### Work task
Give back, exactly as written, the lines of the listing from the top through the line holding "The height and", and nothing more. Exclude pictures.

### Exercise input
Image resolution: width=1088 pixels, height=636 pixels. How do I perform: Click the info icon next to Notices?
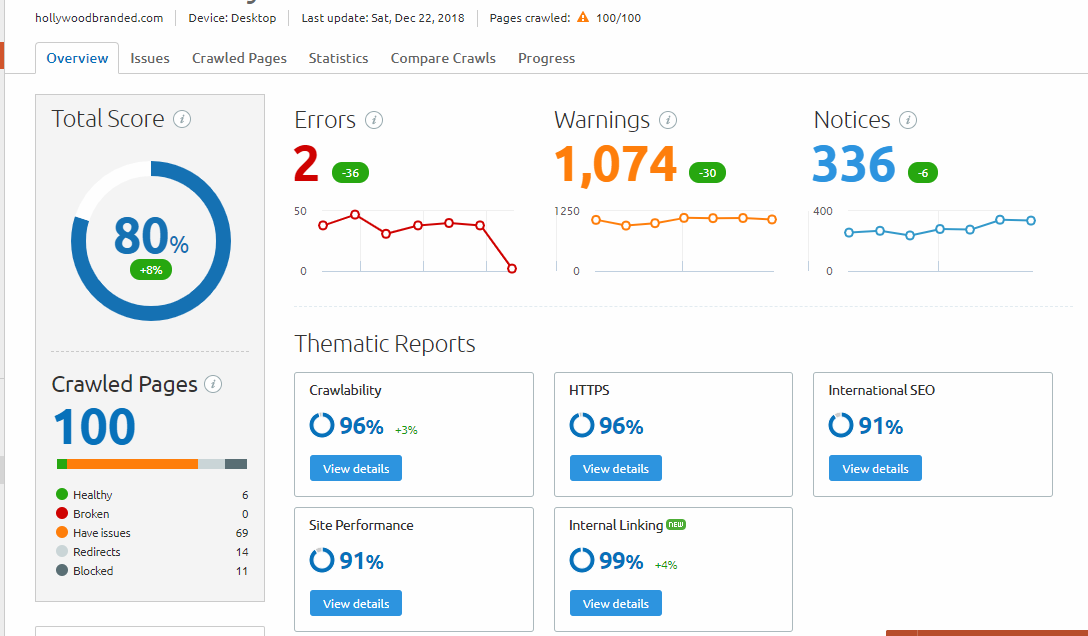(908, 121)
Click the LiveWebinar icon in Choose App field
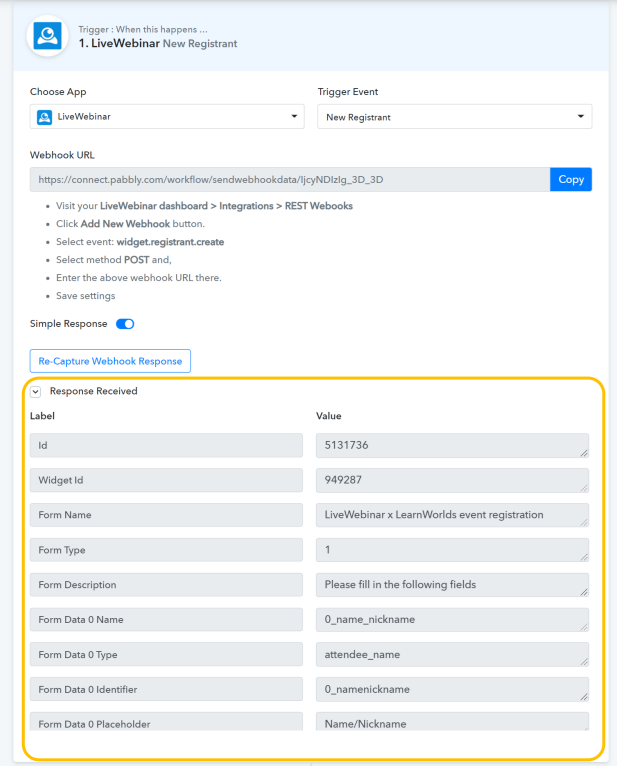This screenshot has height=766, width=617. [x=44, y=117]
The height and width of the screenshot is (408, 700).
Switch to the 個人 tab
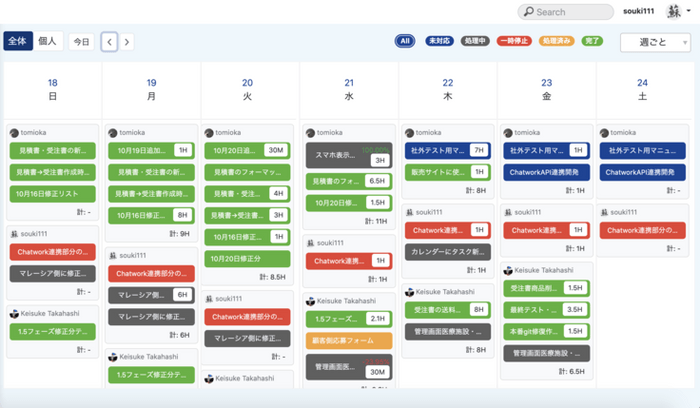pos(48,41)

### Answer box
Image resolution: width=1088 pixels, height=636 pixels. How do I perform: Click the info icon next to Notices?
(908, 121)
Click the LiveWebinar icon in Choose App field
This screenshot has height=766, width=617. [x=44, y=117]
The height and width of the screenshot is (408, 700).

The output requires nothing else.